The Italian rates Armstrong and Ullrich as the main contenders but still could produce surprises of his own. Seventh last year, he says he wants to attack this year. But he also says he expects to be fighting Mayo and Hamilton for third place. At 26, has youth on his side. Says his ambition is to win the Tour in the next two or three years.
Armstrong's longtime right-hand man in the mountains, the powerful Spanish climber quit to lead his own team, Liberty Seguros, and could be a force to reckon with for his former leader. Armstrong did not name Heras in his list of main rivals.
"The race will be tight, will be very tough to win," he said from Liege, where the three-week race begins today.
Where are the pitfalls?
Pick your spot. The 2,100-mile route has some Armstrong rivals licking their lips in anticipation.
The biggest changes are in time trials, races against the clock in which Armstrong usually excels.
New rules limit the amount of time squads can lose in the team time trial on Day 5. That could hurt Armstrong, because his winning U.S. Postal Service team last year used the demanding and technical event to open up hefty gaps over rivals.

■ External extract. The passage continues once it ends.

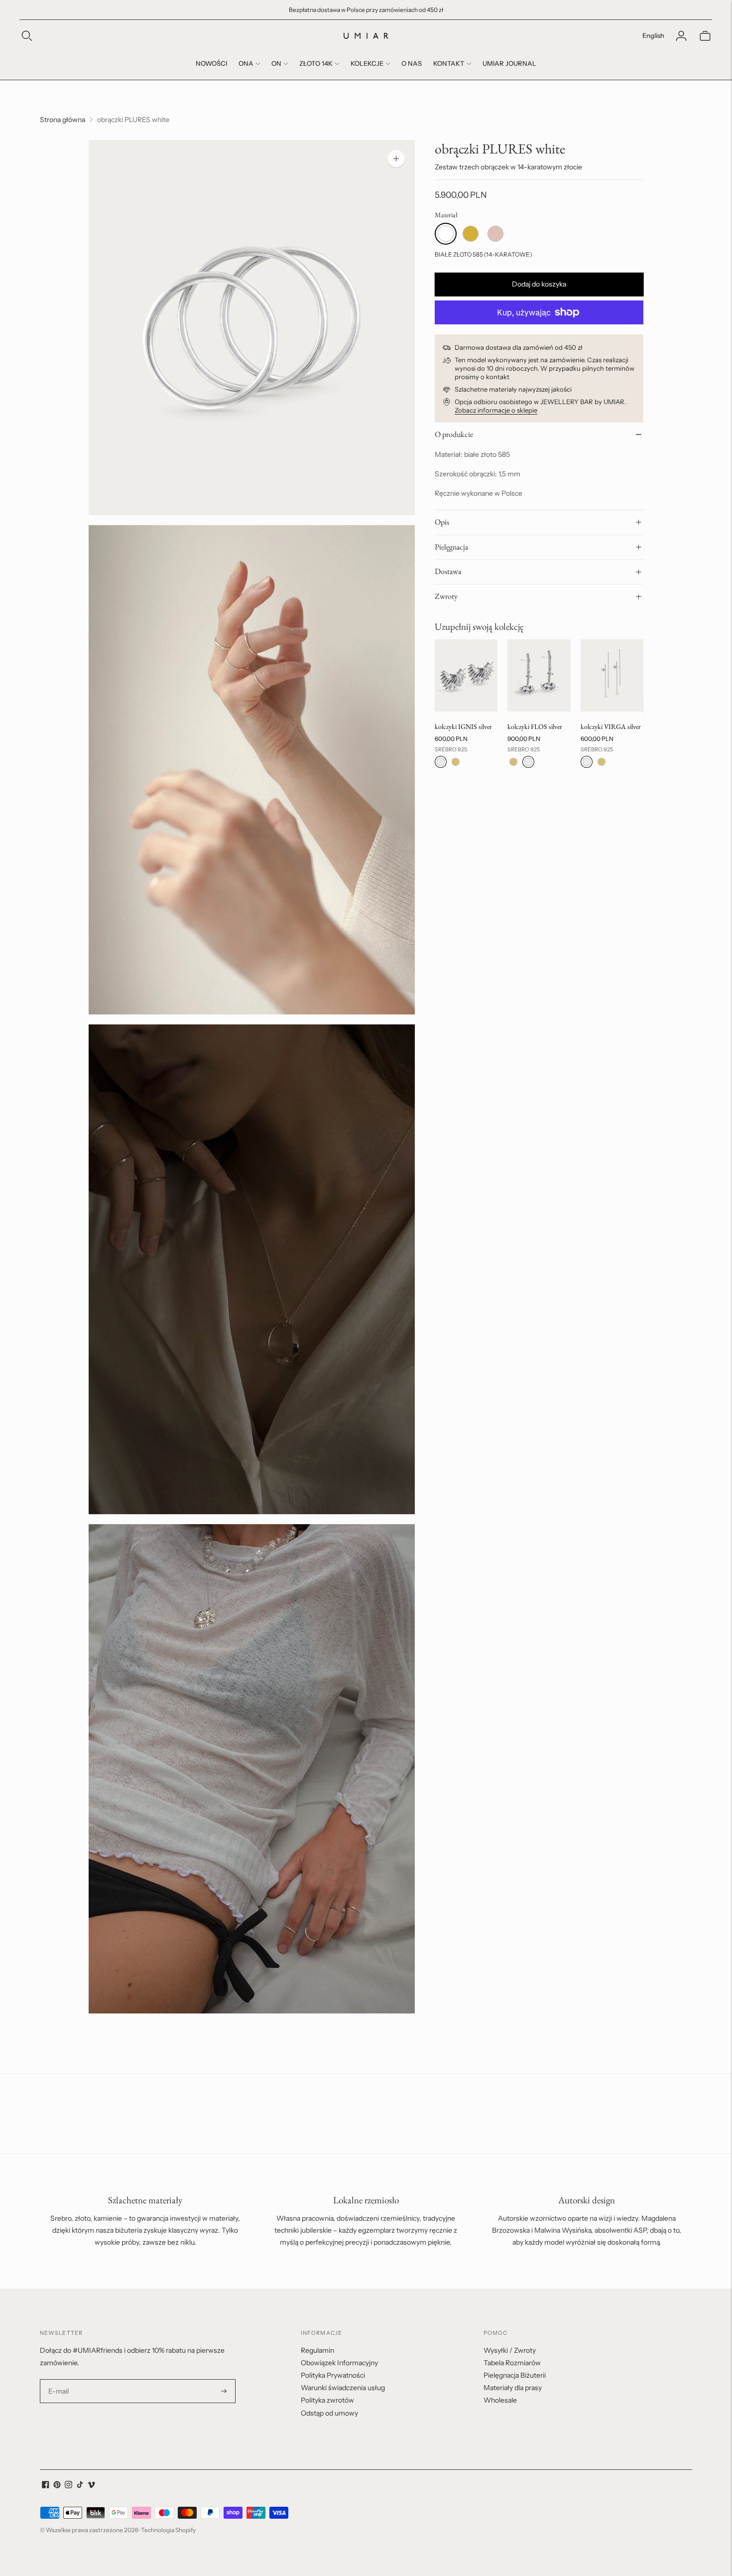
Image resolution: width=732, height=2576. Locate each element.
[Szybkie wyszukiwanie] (27, 36)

Now, the slowest of the 21 teams will lose no more than three minutes to the winners. The maximum loss for other squads will be calculated on a sliding scale ranging from 20 seconds for the runner-up to 2 minutes, 55 seconds for the next-to-last team.
If that sounds complicated, the vital point is that Armstrong's U.S. Postal Service squad won't be able to do the damage it exacted last year. Then, the last team trailed them by nearly five minutes, and even the runner-up ONCE squad was 30 seconds off the pace, giving Armstrong a cushion for the rest of the Tour. Under the new rules, ONCE's loss would have been cut to 20 seconds.
Jan Ullrich, Armstrong's biggest challenger, lost 43 seconds to the Texan that day, a bad blow. Under this year's system, the German would have lost just 30 seconds.
Organizers say the change should add excitement by ensuring that the team event doesn't kill the suspense of the Tour early on. But Armstrong's hardly delighted.
"I still, to this day, have a hard time understanding that regulation," he said. "A team can lose 2 1/2 minutes in the first half of the race and just decide to sit up and say, 'OK. We lose 2 1/2.'"
Armstrong's worries don't stop there. This year, one of the two main individual time trials, in which riders race alone, will run up the 21-hairpin-bend climb to the L'Alpe d'Huez resort in the Alps.
That is a boon for mountain specialists who struggle to stay with the speedy Armstrong when the race against the clock is run on the relative flat, as both were last year and the last one will be this year.
Armstrong is no slouch himself when it comes to climbing. In 2002, he won both of the Pyrenean stages that will be run again this year, to La Mongie and the Plateau de Beille, and he won at L'Alpe d'Huez in 2001. But he thinks Spanish mountain man Iban Mayo will win there this year.
"The course is very good this year for climbers," said Roberto Heras, a former teammate of Armstrong's who now leads his own squad and could be a force in the Alps and Pyrenees.
The Tour route changes each year, and a range of factors goes into deciding where it will go. Organizers always take the race through the mountains, but they also accept money from towns that want to be on the route. Politics and history also play a part, with organizers honoring former riders by taking the Tour through their hometowns or, as in 1987, before the fall of the Berlin Wall, starting it in what was then the divided Cold War city.
At 32, Armstrong admits he might be beyond his best. His 61-second win over Ullrich at the finish last year in Paris was by far his narrowest and shakiest Tour victory, cracking the champion's aura of invincibility and giving his rivals hope of dethroning him this year.
But no one is counting out such an experienced and determined competitor.
"When you win five Tours in a row, it's because you have very few weak points," Heras said.
Armstrong says the Tour route will still be a fair judge of the top competitor.
"The organizers always design the course as well as they can to make it interesting," he said. "I still believe that the best man wins in Paris, and for me that's all that matters, even if I'm second."